MHM, I had forgot to mention that I checked out that link you posted, oh probably last week. I was surprised to see skin problems at the end of the list. I hadn't even tied that in with me...right now I am going through a horrible bought of excema on my hand, and it refuses to heal.
post #33 of 35
Thread Starter 
so, to add a bit of mysticism to the whole thing. birthing is pretty spiritual, and they say that the gates of heaven are open for 40 days after birth. and during psychosis you generally loose touch with reality. if you consider these things, and the anxiety of being a new mom and all the crud we've got to deal with - all the head trips and things we're supposed to do, if we just chuck all that crap and focus on the task at hand; getting in tune with the new baby, i think those other things, ODC and visions of harm, won't be such a problem.

i have a doula and my mom around. they're doing my laundry and my dishes and feeding me. this has probably been one of the best things for me to focus on Joe and not the other stuff in my life that really can take a back seat. i was considering this stuff to be helpful to me recovering from psychosis, but thining aobut it, it's probably what i needed as a new mom.

i was also lamenting that breastfeeding wasn't instinctual, but now i believe it is intuitive. if you can get the other racing thoughts out of your head and just focus on what the baby seems to be doing, what he likes, and how he best works, his rhythms if you will, your intuition will tell you how to take care of him. and i think this is what is ment by the gates of heaven - your intuition is turned up, but if you aren't focusing it, it goes awry and you get all these weird images going on.

things are finally starting to align with me. i'm way more intuitive about Joe and less intimidated about taking care of him. heck, i'm planning a long distance trip with my mom and the baby and i can't imagine that would have been advisable in my previous state.

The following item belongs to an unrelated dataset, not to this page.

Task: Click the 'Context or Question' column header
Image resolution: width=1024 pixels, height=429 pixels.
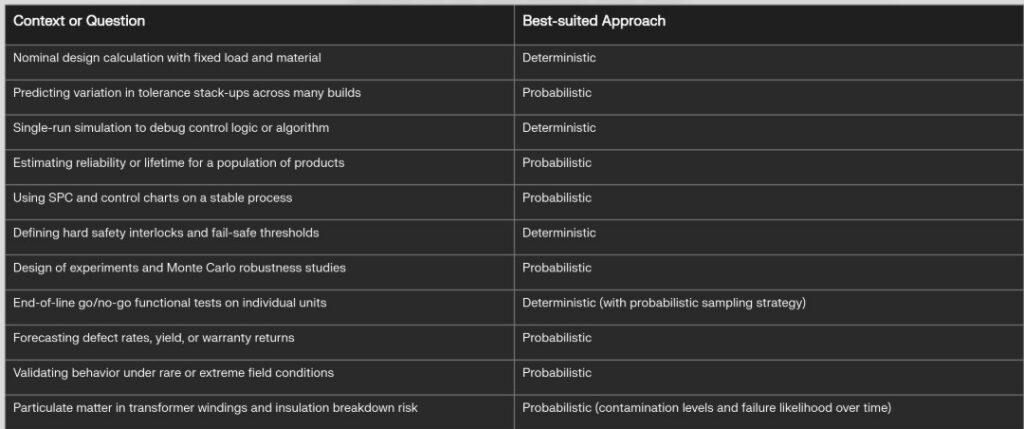Action: (79, 21)
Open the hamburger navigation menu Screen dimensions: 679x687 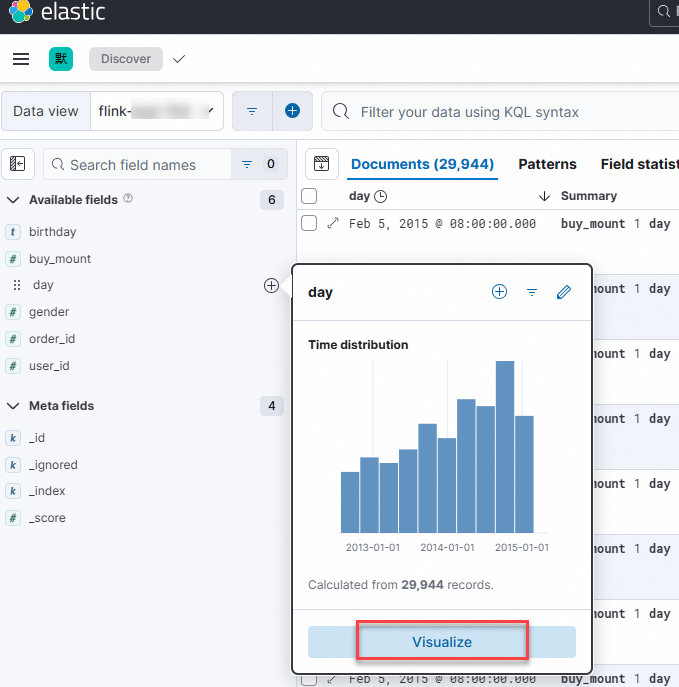[21, 59]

hm, perhaps after the psychosis I did have PPD, afterall. and I'm coming out of it. interesting





blessings,

Lori
post #34 of 35
Quote:
Originally posted by JesseMomme
MHM I first saw this in TAO but now get a chance to sit down and type, finally. I wanted to thank you for sharing your story, really. One thing I wanted to point out that really touched base with me
After I had D, I was the same way. I hated looking at anything sharp and I didnt know why. I dreaded having to prepare food and wash the dishes. I never envisioned myself doing something terrible, but that I would have an accident and something terrible would happen with it. It's like a horror movie going over and over in your head and you can't hit stop. These awful flashes also coincided with the extreme anxiety, keeping my door locked all the time, being afraid someone would come hurt us, it's like one half of my brain coudlnt' rationalize with the other.
Ah have to go, take care and more
Jesse & Lori,
I felt the same way and still do to a degree. It's like when you are standing on the edge of a high cliff and you are afriad to get too close in case you would fall off, but you find yourself moving closer and getting more and more anxious about it. Sometimes I hold M too tight so I won't accidentally drop her. It's a rotten feeling. OCD, I had never thought of that, but it does make sense. I think having kids offends my sense of order (since my house is always in dis-order), but I dwell on it. Hmmmm....
post #35 of 35
Thanks for posting your story. I agree that PPD and PPP are barely discussed in our society and we need to get this inof out more...

Normal people just like us and who ARE us get these mental problems and we can defeat them!